Collected data entries
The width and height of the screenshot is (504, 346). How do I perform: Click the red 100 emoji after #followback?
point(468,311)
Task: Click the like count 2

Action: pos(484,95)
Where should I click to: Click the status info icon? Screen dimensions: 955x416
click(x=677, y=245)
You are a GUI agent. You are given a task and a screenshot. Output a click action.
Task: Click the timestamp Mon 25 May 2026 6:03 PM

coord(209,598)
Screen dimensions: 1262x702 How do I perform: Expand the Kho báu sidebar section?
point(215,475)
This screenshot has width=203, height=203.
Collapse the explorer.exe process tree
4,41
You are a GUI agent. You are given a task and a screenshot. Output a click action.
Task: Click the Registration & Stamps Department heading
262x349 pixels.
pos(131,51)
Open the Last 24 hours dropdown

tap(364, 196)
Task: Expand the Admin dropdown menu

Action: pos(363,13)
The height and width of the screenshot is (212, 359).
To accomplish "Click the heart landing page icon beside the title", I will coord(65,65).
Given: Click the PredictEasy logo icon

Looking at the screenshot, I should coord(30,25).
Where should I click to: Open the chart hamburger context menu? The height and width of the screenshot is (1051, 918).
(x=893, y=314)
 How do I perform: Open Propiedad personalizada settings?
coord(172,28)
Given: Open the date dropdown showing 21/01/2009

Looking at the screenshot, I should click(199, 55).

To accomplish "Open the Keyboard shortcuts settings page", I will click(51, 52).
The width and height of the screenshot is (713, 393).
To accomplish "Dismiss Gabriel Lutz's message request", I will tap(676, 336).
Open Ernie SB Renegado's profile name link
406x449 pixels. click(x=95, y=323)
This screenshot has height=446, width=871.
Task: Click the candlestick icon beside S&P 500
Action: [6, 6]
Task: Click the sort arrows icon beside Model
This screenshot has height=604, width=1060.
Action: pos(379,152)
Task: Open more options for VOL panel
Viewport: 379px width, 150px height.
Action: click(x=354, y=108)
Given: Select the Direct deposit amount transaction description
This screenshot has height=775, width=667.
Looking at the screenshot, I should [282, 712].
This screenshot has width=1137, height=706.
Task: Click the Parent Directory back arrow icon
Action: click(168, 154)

**EXERCISE DIRECTIONS:** How many lines of the records contain the word "page"? Reply with the number and nothing else.

**EXERCISE ANSWER:** 2